Table of Contents
Fetching ...

Expert Streaming: Accelerating Low-Batch MoE Inference via Multi-chiplet Architecture and Dynamic Expert Trajectory Scheduling

Songchen Ma, Hongyi Li, Weihao Zhang, Yonghao Tan, Pingcheng Dong, Yu Liu, Lan Liu, Yuzhong Jiao, Xuejiao Liu, Luhong Liang, Kwang-Ting Cheng

Abstract

Mixture-of-Experts is a promising approach for edge AI with low-batch inference. Yet, on-device deployments often face limited on-chip memory and severe workload imbalance; the prevalent use of offloading further incurs off-chip memory access bottlenecks. Moreover, MoE sparsity and dynamic gating shift distributed strategies toward much finer granularity and introduce runtime scheduling considerations. Recently, high die-to-die bandwidth chiplet interconnects have created new opportunities for multi-chiplet systems to address workload imbalance and offloading bottlenecks with fine-grained scheduling. In this paper, we propose Fully Sharded Expert Data Parallelism, a parallelization paradigm specifically architected for low-batch MoE inference on multi-chiplet accelerators. FSE-DP attains adaptive computation-communication overlap and balanced load by orchestrating fine-grained, complementary expert streams along dynamic trajectories across high-bandwidth D2D links. The attendant dataflow complexity is tamed by a minimal, hardware-amenable set of virtualization rules and a lightweight scheduling algorithm. Our approach achieves 1.22 to 2.00 times speedup over state-of-the-art baselines and saves up to 78.8 percent on-chip memory.
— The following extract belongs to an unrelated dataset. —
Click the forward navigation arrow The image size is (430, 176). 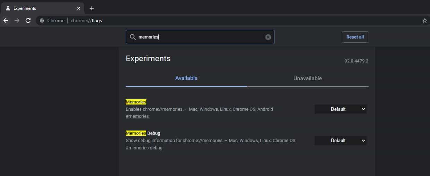click(17, 20)
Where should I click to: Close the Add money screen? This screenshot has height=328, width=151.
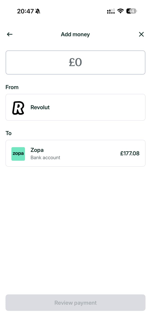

Expert Streaming: Accelerating Low-Batch MoE Inference via Multi-chiplet Architecture and Dynamic Expert Trajectory Scheduling

Abstract

Mixture-of-Experts is a promising approach for edge AI with low-batch inference. Yet, on-device deployments often face limited on-chip memory and severe workload imbalance; the prevalent use of offloading further incurs off-chip memory access bottlenecks. Moreover, MoE sparsity and dynamic gating shift distributed strategies toward much finer granularity and introduce runtime scheduling considerations. Recently, high die-to-die bandwidth chiplet interconnects have created new opportunities for multi-chiplet systems to address workload imbalance and offloading bottlenecks with fine-grained scheduling. In this paper, we propose Fully Sharded Expert Data Parallelism, a parallelization paradigm specifically architected for low-batch MoE inference on multi-chiplet accelerators. FSE-DP attains adaptive computation-communication overlap and balanced load by orchestrating fine-grained, complementary expert streams along dynamic trajectories across high-bandwidth D2D links. The attendant dataflow complexity is tamed by a minimal, hardware-amenable set of virtualization rules and a lightweight scheduling algorithm. Our approach achieves 1.22 to 2.00 times speedup over state-of-the-art baselines and saves up to 78.8 percent on-chip memory.

Paper Structure

This paper contains 20 sections, 2 equations, 18 figures, 1 table, 2 algorithms.

Figures (18)

  • Figure 1: Typical template of (a) multi-chiplet-based AI accelerator. (b) Mixture-of-Experts network.
  • Figure 2: (a) Shapes for different models (b,c) Long-tail effect of MoE models under different batch sizes. The figure shows the number of tokens processed in a specific layer for DeepSeek-MoE-16Brajbhandari2022deepspeed on the Wikitext-2 datasetmerity2016pointer and Qwen3-30B-A3Byang2025qwen3 on WinoGrandesakaguchi2021winogrande. Experts on the x-axis are sorted by the number of tokens they process; the y-axis gives the token count per expert. The long-tail effect is more pronounced at smaller token numbers. R denotes different requests.
  • Figure 3: Fully sharded expert–data parallelism (example: four chiplets compute expert 1). The figure illustrates how a single expert is computed within one MCM: expert 1 is evenly sharded into slices across chiplets (E1-S1--E1-S4). black tokens denote the tokens that activate expert 1, while non-highlighted (gray/black) tokens are other buffered tokens on that chiplet that do not activate expert 1. Before computing expert 1, tokens are redispatched across chiplets to balance the number of black tokens per chiplet for load balancing. $R$ denotes a request, and Seq denotes the activated token sequence stored on a chiplet. During expert computation, chiplets can exchange data in two equivalent ways to cover all black tokens: (a) keep token sequences fixed and circulate expert-1 slices so each slice visits the chiplets holding black tokens; or (b) keep expert 1 slices fixed and circulate black-token sequences so they visit all chiplets containing slices of expert 1.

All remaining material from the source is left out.